> _What you are asked to do_:
Collect each line of the listing below that contains the string "Instruction". Case matters.

> _Interface element records_:
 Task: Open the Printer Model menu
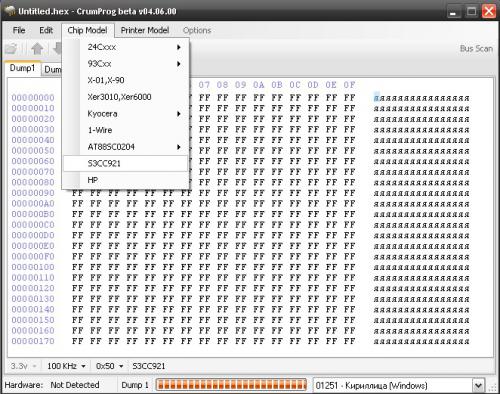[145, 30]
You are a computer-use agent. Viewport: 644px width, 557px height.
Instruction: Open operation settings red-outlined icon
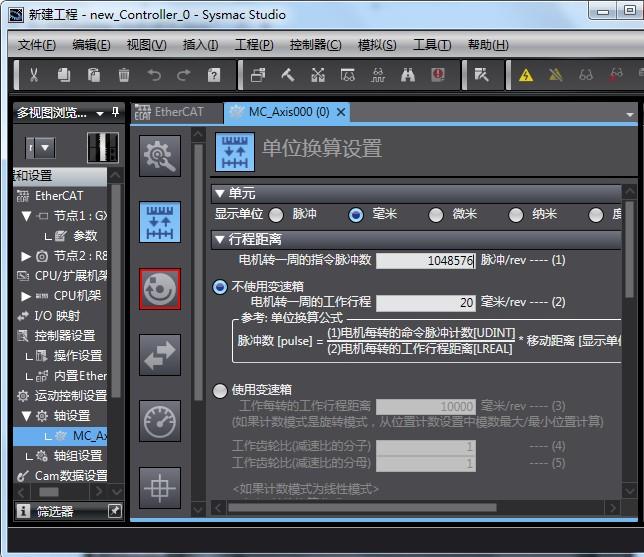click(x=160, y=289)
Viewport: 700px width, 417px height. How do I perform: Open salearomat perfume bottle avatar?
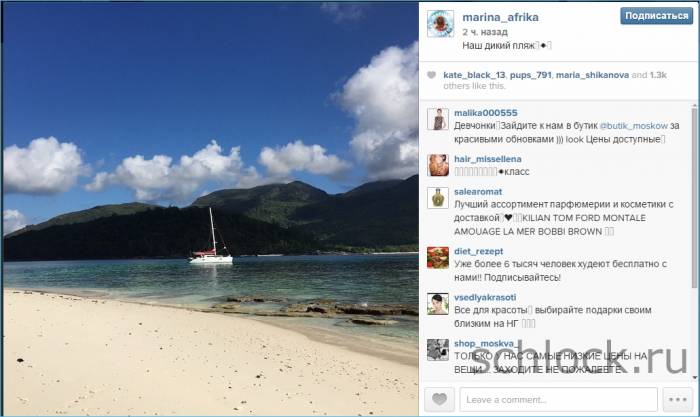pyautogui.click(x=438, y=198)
--
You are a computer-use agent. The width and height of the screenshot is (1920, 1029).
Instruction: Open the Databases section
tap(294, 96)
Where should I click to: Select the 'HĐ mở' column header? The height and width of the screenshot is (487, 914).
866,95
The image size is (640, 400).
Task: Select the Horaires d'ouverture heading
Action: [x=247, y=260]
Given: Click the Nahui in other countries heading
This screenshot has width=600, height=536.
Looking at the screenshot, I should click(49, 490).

> _Task output_:
Instruction: Open operation settings red-outlined icon
Instruction: Open the Databases section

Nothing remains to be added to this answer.